Friday, April 29, 2011

The Chinese Connexion

I have borrowed the title for this post from a book I read as a schoolboy. I have only hazy recollections of the book , but the Rice-Rubber pact with China surely featured prominently.

It is rather hard to imagine today that the world's second largest economy would enter into the most cumbersome and primitive form of trade: barter, with a tiny country like Ceylon but post-revolutionary China was a poor, chaotic, almost anarchic state. Some news reports from the time, though partial, are amusing to read.
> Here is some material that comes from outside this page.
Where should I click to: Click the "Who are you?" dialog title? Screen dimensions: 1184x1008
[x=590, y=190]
Today things are rather different. China, a rising power seeking to dominate trade and wield its influence in the world. Sri Lanka is one of the countries that seems to be locked into the Chinese embrace, no longer an equal partner as in 1952 but a minnow, in a position familiar to many an African nation. And it is the African experience that is interesting, how the Chinese first welcome so eagerly now seem to inspire suspicion, fear and anger. The Economist has an analysis that is well worth reading.
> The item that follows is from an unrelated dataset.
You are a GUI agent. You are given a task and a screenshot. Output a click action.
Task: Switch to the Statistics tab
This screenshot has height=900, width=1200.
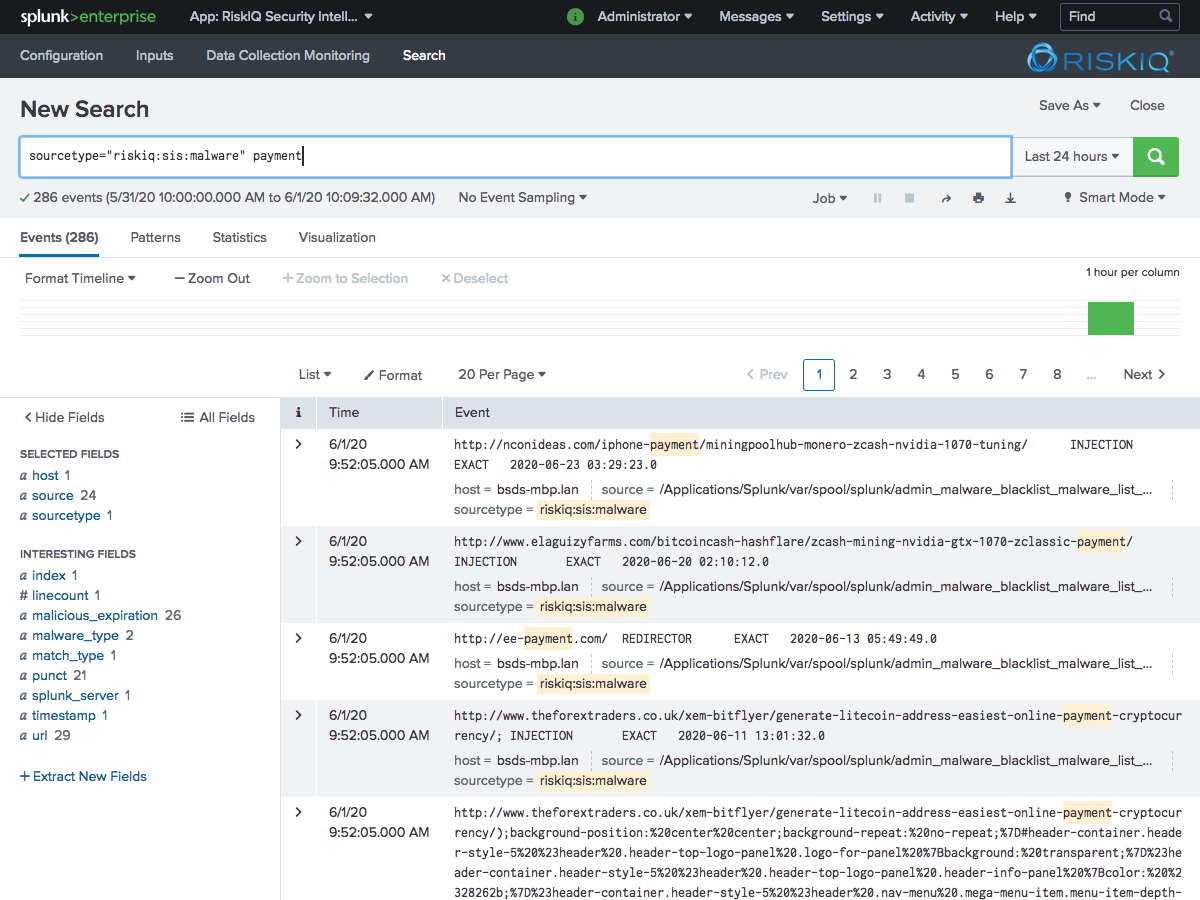point(239,237)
I do apologise for the frequent links to The Economist in my recent writings. It is just that they have many interesting ideas and I am one who is stimulated by ideas. An attractive idea is absorbed, then bounced around like a rubber ball, ricocheting around the mind, stimulating thought in distant areas, reappearing in different forms and repeating the whole process all over again leaving the mind a-whirl in heady intoxication.

2 comments:

magerata said...

Interesting article. I sometimes read economist. Usually they a biased to the western world. So read but absorb with a grain of salt. What Chinese doing right now is what westerners did in Asia and Africa, a while ago. It may not be right but unfortunately has become the norm.
A few years ago China sold pet food laced with Melamine to US, but it was US pet food companies that ordered, and sold them. Not small companies but the likes of Nestle, Costco, Del Monte and Menu Foods. After losing 100s of millions, our pets are, still eating Chinese food, I meant Chinese pet foods.
Corruption and financial inhumanity in Africa was used to be known as De Beers. I guess times are changing.

Jack Point said...

Thanks for the comment Magerata. You put an interesting perspective on things: the Westerners did it and now China follows suite. What does this mean for the recipients I wonder?